Cochran's aide said she was not aware of any similar earmark
for the Lamar house in the House version of the bill, but said the
senator's staff will "do all we can to maintain the earmarks we have."
Lott's spokesman said the bill is "certainly not through the
legislative process," but that the senator expects Mississippi's
allocations to remain.
Funds for other Mississippi projects in the Senate
appropriations bill include:
- $6.1 million for the acquisition of privately owned
portions of Cat Island and Horn Island to be added to the Gulf Island
National Seashore.
- $1 million for the Natchez Trace Parkway rehabilitation.
- $1 million for the research program at Mississippi State
University's GeoResources Institute.
- $300,000 for a feasibility study of a recreational lake in
the Bienville National Forest in Smith County.
The federal funding for the Lamar house is in addition to the
$425,000 in state funds approved for the project in April by the
Mississippi Legislature. That allocation was tacked on as a line item
to a related bill by State Sen. Gray Tollison.
The state money brought the project close to the estimated
$500,000 it will take to purchase the house, stabilize it and draft
engineering plans. The next phases will include a restoration of the
home and its operation and maintenance for the benefit of the public.

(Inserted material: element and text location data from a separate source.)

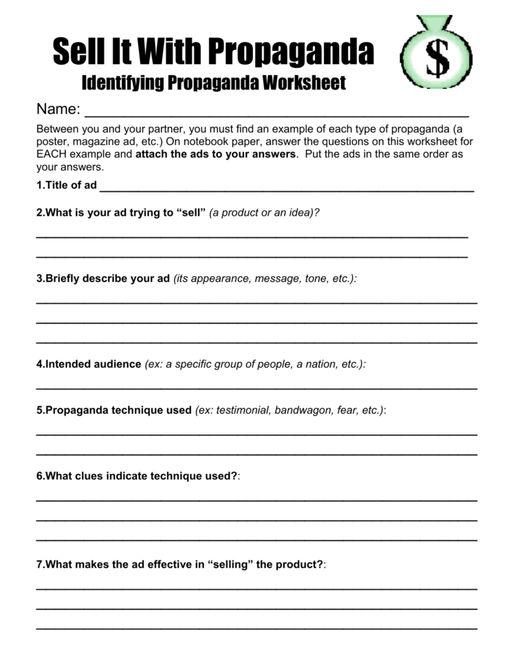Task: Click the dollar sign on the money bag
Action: click(437, 58)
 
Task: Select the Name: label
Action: click(58, 109)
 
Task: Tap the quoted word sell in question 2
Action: click(191, 213)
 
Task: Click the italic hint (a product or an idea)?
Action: click(265, 213)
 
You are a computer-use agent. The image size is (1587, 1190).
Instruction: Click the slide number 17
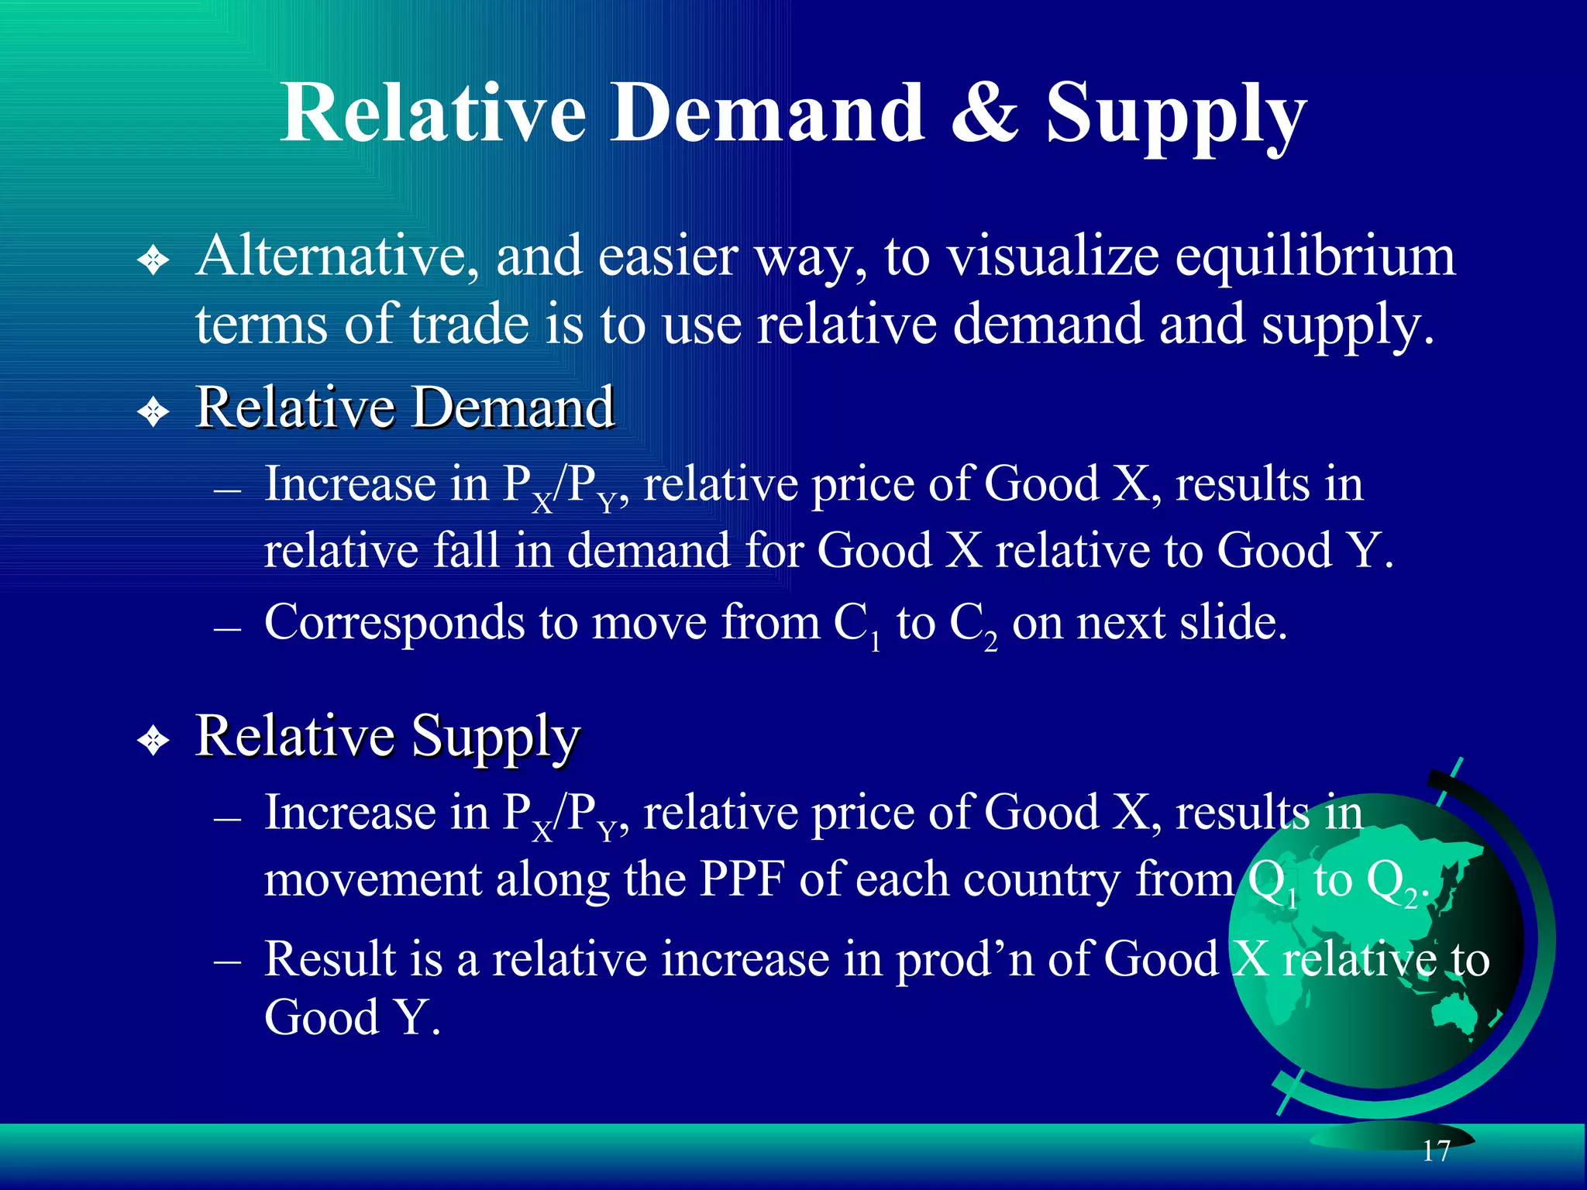tap(1436, 1150)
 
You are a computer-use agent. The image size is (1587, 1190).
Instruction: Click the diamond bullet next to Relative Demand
tap(153, 411)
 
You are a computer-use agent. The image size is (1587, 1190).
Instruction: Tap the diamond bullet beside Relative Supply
tap(153, 741)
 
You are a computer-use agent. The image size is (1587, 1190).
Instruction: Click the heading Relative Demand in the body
tap(404, 407)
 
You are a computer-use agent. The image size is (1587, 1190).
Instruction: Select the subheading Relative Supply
tap(387, 736)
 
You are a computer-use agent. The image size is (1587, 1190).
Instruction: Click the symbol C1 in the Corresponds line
tap(857, 624)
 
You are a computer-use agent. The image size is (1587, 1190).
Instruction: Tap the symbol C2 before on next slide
tap(973, 624)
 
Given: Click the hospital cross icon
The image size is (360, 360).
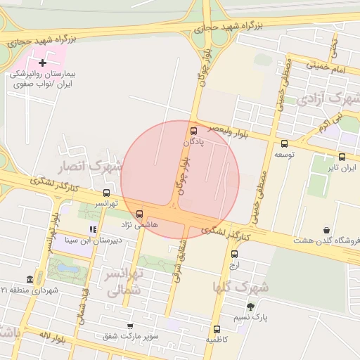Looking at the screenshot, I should coord(43,63).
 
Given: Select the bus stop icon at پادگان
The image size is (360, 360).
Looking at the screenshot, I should coord(194,130).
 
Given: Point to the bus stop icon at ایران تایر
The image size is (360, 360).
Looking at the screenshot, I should coord(342,158).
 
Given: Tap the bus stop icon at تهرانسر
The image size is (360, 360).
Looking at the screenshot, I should coord(106,193).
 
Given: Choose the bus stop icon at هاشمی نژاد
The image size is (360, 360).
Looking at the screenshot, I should coord(139,213).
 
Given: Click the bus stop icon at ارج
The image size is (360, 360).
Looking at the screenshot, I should coord(234,255).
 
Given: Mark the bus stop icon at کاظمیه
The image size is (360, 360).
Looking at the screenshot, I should coord(217,328).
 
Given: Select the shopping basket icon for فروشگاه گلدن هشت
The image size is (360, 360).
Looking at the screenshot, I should coord(327,229).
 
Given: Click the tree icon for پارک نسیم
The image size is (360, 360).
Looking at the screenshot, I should coord(250,307).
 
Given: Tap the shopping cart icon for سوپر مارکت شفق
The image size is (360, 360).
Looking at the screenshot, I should coord(130,326).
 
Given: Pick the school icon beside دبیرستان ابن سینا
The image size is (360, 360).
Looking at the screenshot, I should coord(92,229).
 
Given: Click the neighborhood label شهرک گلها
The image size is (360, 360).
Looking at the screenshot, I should coord(240,287).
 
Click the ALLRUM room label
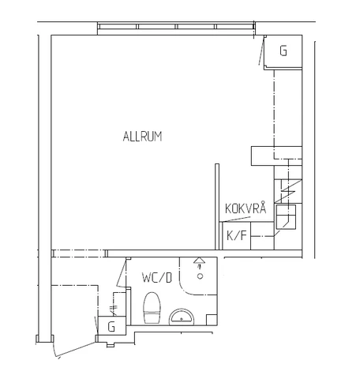142,136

Bill Russell, who chairs the OLCHF's 20-member Lamar house
committee with Goodloe Lewis, said this morning that it is still
unclear how much money it will take to restore the home.
As details from furniture to landscaping are worked out,
preservationists are encouraged that so much progress has been made
since they secured an option to purchase the house just six months
ago.
"We're at the start of a journey that's going to take
awhile," Russell said. "But it's off to a good start."